Newport predicts home sales will fall by another 5 to 10 percent before picking up at the end of the year, while the Realtors' group forecasts flat sales in the first half of the year before a rebound in the second half.

The Realtors' report gives an early indication of how existing home sales fared in March, because of the typical lag of a month or two between when the signing of a home sales contract and the closing of the deal.

Moody's www.Economy.com forecasts sales of existing homes will show a fall of 1.6 percent in March to an annual rate of 4.95 million units, down from 5.03 million units in February.

That month's 2.9 percent increase in home sales was the first increase since last July.

"Despite recent steps to provide more liquidity to the mortgage market and ease financing constraints for potential buyers, access to credit remains restricted, especially for marginal buyers," Aaron Smith, senior economist at www.Economy.com, wrote.
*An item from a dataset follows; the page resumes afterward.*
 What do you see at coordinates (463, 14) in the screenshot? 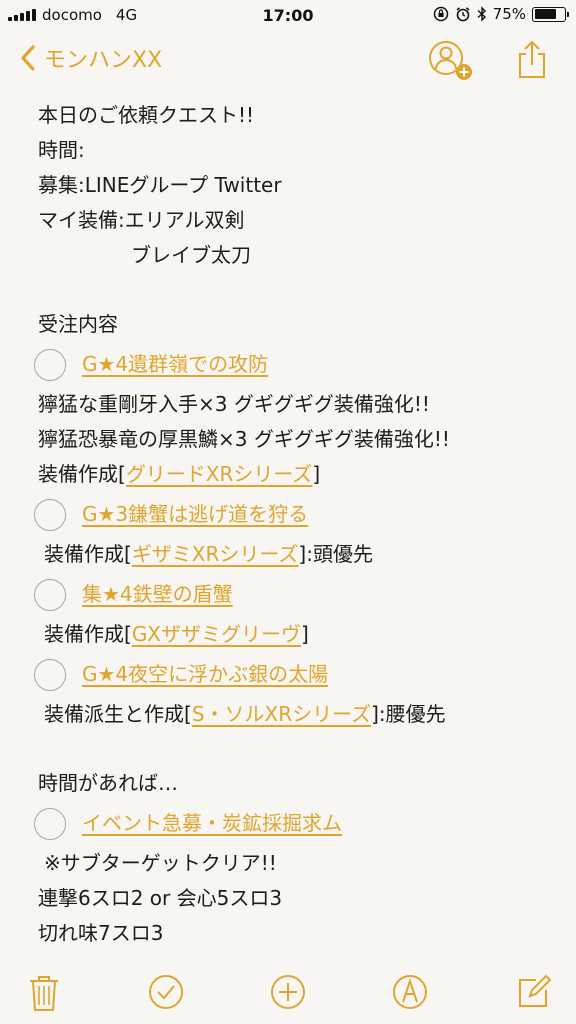
I see `alarm-icon` at bounding box center [463, 14].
If job losses prove worse than expected as the economy slows, "the floor forming under home sales could begin to cave in."

Lawrence Yun, the Realtors' chief economist, said in a statement that the pending home sales dip "implies we're not out of the woods yet, though an era of successive deep sales declines appears to be over."

Some analysts say lower home prices are luring bottom-fishers looking for cheap deals — not a guaranteed industry booster, especially as tighter lending causes deals to fall through.